Inspirasi dari Daerah Lain: Rusun di Atas Pasar
Hasil kunjungan kerja Komisi A ke Kendal, Semarang, dan Jakarta memberi inspirasi baru. Yona menyebut konsep pembangunan rusun di atas pasar seperti di Pasar Rumput Jakarta bisa menjadi model yang layak diterapkan di Surabaya.
“Di Jakarta, lantai bawahnya pasar, lantai atasnya rumah susun. Ada 1984 unit di sana. Ini bisa dicontoh Pemkot, khususnya untuk membangun hunian layak bagi MBR (Masyarakat Berpenghasilan Rendah),” jelasnya.

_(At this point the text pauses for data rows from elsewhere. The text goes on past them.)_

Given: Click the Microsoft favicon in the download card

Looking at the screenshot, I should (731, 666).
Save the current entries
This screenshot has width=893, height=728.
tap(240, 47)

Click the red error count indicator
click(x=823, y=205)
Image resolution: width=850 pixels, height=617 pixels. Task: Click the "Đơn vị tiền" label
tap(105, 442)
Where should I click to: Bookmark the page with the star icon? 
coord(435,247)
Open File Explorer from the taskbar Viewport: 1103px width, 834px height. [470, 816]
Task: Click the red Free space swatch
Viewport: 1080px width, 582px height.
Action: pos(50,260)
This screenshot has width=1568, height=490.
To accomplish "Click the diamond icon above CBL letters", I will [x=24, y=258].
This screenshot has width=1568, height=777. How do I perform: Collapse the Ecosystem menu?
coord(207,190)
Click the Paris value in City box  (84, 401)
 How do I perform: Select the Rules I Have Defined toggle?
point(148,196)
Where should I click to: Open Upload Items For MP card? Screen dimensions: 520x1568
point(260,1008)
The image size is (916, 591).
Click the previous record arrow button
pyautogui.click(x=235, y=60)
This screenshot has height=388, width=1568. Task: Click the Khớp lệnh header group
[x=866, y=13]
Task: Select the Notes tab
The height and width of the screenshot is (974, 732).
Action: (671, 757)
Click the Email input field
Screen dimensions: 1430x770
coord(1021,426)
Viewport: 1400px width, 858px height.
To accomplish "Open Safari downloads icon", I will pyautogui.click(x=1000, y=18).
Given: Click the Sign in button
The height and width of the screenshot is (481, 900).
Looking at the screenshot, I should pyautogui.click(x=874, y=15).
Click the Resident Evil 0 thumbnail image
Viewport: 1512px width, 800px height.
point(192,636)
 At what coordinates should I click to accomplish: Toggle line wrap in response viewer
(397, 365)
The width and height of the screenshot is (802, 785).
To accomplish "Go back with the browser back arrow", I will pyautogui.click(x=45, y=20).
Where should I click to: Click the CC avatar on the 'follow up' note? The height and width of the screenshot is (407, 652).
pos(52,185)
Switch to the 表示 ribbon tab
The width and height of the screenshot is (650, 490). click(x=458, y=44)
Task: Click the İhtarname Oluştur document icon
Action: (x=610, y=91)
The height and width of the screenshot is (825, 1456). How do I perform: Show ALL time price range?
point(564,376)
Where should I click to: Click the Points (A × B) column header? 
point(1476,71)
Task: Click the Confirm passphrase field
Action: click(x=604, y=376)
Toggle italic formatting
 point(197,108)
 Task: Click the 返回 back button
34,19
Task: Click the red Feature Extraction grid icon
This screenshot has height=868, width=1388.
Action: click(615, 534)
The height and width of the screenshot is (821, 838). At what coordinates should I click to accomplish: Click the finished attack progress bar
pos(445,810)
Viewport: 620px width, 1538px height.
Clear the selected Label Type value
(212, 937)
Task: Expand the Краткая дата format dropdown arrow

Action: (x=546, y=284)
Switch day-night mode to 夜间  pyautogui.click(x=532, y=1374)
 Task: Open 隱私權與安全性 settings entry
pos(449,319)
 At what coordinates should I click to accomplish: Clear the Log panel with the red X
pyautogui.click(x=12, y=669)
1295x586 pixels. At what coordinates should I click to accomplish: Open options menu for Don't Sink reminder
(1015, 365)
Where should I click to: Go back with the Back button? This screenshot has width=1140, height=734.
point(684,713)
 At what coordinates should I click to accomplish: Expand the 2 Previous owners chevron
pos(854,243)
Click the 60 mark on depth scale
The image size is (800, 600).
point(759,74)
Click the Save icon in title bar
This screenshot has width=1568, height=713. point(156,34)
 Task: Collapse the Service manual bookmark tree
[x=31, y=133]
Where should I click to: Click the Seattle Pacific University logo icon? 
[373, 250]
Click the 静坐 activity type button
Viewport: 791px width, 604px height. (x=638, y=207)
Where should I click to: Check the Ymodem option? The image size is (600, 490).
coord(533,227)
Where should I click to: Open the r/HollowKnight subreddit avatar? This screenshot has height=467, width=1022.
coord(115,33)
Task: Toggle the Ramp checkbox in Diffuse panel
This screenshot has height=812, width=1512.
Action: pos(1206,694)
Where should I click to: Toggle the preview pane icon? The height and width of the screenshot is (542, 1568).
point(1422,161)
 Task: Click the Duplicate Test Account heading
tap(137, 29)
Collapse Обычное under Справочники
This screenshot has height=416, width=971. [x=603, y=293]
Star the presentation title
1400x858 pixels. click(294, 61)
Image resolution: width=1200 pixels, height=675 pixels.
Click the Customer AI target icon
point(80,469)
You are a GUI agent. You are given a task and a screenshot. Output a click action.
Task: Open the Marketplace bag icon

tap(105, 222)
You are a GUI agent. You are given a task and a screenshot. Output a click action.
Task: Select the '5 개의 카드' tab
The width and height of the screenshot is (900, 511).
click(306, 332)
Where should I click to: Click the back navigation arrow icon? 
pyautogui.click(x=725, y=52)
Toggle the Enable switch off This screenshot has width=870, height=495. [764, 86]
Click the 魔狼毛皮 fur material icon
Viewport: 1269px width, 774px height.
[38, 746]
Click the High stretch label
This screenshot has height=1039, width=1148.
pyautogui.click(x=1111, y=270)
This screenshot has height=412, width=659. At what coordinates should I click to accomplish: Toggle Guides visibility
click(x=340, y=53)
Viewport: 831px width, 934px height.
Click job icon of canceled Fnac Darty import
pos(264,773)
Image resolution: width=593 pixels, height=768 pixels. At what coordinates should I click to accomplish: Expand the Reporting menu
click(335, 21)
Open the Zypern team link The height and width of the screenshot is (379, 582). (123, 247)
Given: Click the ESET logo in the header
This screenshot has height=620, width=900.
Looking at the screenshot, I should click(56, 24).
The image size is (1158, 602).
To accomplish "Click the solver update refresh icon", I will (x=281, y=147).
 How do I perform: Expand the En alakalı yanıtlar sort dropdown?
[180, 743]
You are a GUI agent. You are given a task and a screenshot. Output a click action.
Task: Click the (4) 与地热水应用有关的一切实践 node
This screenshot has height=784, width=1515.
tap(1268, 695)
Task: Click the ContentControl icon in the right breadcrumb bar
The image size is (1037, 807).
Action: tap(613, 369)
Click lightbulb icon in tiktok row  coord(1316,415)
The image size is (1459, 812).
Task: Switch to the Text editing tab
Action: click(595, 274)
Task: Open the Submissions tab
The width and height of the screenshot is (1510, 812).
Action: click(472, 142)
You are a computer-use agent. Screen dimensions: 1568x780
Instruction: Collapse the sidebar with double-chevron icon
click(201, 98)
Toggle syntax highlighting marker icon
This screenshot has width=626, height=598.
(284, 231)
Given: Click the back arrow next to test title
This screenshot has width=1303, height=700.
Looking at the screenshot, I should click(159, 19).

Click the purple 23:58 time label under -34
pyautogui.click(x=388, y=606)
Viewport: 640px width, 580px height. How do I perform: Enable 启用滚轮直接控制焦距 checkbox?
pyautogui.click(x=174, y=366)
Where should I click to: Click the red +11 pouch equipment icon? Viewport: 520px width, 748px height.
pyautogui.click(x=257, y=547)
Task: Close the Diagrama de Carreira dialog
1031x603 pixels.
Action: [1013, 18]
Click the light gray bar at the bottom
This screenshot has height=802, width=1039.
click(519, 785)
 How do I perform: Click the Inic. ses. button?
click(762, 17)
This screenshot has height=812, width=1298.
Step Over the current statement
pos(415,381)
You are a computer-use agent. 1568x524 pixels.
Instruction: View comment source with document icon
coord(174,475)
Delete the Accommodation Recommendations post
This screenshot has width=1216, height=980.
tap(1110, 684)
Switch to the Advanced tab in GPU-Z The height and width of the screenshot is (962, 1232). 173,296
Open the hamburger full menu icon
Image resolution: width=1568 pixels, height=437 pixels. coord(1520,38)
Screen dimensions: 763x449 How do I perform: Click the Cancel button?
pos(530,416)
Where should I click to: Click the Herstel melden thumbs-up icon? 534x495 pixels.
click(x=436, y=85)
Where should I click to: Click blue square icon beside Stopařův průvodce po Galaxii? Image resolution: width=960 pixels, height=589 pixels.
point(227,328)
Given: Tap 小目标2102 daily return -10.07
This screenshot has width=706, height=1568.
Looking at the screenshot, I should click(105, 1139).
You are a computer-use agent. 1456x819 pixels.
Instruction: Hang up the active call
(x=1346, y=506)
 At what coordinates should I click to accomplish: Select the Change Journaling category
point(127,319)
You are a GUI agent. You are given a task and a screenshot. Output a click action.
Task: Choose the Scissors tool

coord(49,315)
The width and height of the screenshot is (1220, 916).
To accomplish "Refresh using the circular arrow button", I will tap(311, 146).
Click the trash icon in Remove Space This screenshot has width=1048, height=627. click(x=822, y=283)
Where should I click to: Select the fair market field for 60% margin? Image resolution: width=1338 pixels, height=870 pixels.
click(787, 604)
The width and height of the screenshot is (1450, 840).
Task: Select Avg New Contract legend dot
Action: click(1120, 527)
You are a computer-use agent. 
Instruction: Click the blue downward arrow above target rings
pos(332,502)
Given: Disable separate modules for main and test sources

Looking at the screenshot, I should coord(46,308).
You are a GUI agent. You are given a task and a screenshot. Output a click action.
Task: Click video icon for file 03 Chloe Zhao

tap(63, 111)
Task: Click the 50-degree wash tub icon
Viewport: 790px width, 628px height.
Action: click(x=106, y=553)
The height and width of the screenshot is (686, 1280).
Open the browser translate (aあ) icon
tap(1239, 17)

Menurut Yona, konsep ini bisa menimbulkan efek domino ekonomi. Para penghuni rusun akan otomatis menjadi konsumen pasar di bawah hunian mereka, yang pada akhirnya menghidupkan roda perekonomian lokal.
“Kita sudah punya contohnya di Surabaya, seperti DTC dan Pasar Wonokromo atau Pasar Tambakrejo dengan Hotel Palem Park di atasnya. Tinggal kita maksimalkan dan replikasi di pasar-pasar lain, misalnya Pasar Keputran,” ujarnya.
Dengan sinergi antara pemerintah, media, dan masyarakat, Yona optimis pengelolaan aset milik Pemkot bisa menjadi motor penggerak pertumbuhan ekonomi sekaligus meningkatkan PAD Surabaya secara berkelanjutan. (*)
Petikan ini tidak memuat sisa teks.